+++ Available data
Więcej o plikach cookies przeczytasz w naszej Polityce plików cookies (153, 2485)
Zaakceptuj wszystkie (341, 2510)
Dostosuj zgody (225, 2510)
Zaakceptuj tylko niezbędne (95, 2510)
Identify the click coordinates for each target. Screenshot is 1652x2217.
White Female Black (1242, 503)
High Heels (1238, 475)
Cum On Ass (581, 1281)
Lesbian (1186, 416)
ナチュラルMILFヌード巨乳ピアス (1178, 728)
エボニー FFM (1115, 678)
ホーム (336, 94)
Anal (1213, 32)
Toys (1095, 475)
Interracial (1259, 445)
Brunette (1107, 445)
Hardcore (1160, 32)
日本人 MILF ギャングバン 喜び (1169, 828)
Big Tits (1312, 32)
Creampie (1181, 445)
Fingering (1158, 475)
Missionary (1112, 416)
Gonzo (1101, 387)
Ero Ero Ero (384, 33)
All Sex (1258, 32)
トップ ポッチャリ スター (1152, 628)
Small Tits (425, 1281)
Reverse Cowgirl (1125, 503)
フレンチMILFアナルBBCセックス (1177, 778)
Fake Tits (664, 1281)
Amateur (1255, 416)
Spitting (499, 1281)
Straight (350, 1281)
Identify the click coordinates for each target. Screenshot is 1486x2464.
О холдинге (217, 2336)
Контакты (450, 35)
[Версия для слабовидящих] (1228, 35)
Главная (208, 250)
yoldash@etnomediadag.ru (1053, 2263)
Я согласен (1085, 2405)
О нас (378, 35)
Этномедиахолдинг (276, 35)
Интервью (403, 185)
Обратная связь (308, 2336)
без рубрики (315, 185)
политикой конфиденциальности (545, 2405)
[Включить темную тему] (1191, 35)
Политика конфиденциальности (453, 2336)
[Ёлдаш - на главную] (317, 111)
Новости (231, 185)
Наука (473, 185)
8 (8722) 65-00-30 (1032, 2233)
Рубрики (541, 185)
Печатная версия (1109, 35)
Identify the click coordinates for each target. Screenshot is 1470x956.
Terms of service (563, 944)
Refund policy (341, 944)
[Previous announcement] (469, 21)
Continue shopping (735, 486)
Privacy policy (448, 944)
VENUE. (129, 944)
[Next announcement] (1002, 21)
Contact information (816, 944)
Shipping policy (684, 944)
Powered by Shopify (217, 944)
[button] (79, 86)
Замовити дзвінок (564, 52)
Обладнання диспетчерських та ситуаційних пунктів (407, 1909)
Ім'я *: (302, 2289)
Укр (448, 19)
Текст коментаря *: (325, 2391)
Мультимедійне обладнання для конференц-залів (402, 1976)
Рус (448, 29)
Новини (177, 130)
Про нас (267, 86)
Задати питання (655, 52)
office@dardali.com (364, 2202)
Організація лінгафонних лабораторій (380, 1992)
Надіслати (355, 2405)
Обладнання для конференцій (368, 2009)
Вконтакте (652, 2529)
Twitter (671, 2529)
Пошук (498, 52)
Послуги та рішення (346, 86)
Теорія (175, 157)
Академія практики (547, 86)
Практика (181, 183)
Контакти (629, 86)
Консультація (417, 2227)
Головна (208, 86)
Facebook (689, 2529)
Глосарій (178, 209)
++++++
> **Directions for this task**: Every line of the data above is to be copied out exactly.

> **Completed exercise**:
Więcej o plikach cookies przeczytasz w naszej Polityce plików cookies (153, 2485)
Zaakceptuj wszystkie (341, 2510)
Dostosuj zgody (225, 2510)
Zaakceptuj tylko niezbędne (95, 2510)
Identify the click coordinates for each target. Screenshot is 1652x2217.
White Female Black (1242, 503)
High Heels (1238, 475)
Cum On Ass (581, 1281)
Lesbian (1186, 416)
ナチュラルMILFヌード巨乳ピアス (1178, 728)
エボニー FFM (1115, 678)
ホーム (336, 94)
Anal (1213, 32)
Toys (1095, 475)
Interracial (1259, 445)
Brunette (1107, 445)
Hardcore (1160, 32)
日本人 MILF ギャングバン 喜び (1169, 828)
Big Tits (1312, 32)
Creampie (1181, 445)
Fingering (1158, 475)
Missionary (1112, 416)
Gonzo (1101, 387)
Ero Ero Ero (384, 33)
All Sex (1258, 32)
トップ ポッチャリ スター (1152, 628)
Small Tits (425, 1281)
Reverse Cowgirl (1125, 503)
フレンチMILFアナルBBCセックス (1177, 778)
Fake Tits (664, 1281)
Amateur (1255, 416)
Spitting (499, 1281)
Straight (350, 1281)
Identify the click coordinates for each target. Screenshot is 1486x2464.
О холдинге (217, 2336)
Контакты (450, 35)
[Версия для слабовидящих] (1228, 35)
Главная (208, 250)
yoldash@etnomediadag.ru (1053, 2263)
Я согласен (1085, 2405)
О нас (378, 35)
Этномедиахолдинг (276, 35)
Интервью (403, 185)
Обратная связь (308, 2336)
без рубрики (315, 185)
политикой конфиденциальности (545, 2405)
[Включить темную тему] (1191, 35)
Политика конфиденциальности (453, 2336)
[Ёлдаш - на главную] (317, 111)
Новости (231, 185)
Наука (473, 185)
8 (8722) 65-00-30 (1032, 2233)
Рубрики (541, 185)
Печатная версия (1109, 35)
Identify the click coordinates for each target. Screenshot is 1470x956.
Terms of service (563, 944)
Refund policy (341, 944)
[Previous announcement] (469, 21)
Continue shopping (735, 486)
Privacy policy (448, 944)
VENUE. (129, 944)
[Next announcement] (1002, 21)
Contact information (816, 944)
Shipping policy (684, 944)
Powered by Shopify (217, 944)
[button] (79, 86)
Замовити дзвінок (564, 52)
Обладнання диспетчерських та ситуаційних пунктів (407, 1909)
Ім'я *: (302, 2289)
Укр (448, 19)
Текст коментаря *: (325, 2391)
Мультимедійне обладнання для конференц-залів (402, 1976)
Рус (448, 29)
Новини (177, 130)
Про нас (267, 86)
Задати питання (655, 52)
office@dardali.com (364, 2202)
Організація лінгафонних лабораторій (380, 1992)
Надіслати (355, 2405)
Обладнання для конференцій (368, 2009)
Вконтакте (652, 2529)
Twitter (671, 2529)
Пошук (498, 52)
Послуги та рішення (346, 86)
Теорія (175, 157)
Академія практики (547, 86)
Практика (181, 183)
Контакти (629, 86)
Консультація (417, 2227)
Головна (208, 86)
Facebook (689, 2529)
Глосарій (178, 209)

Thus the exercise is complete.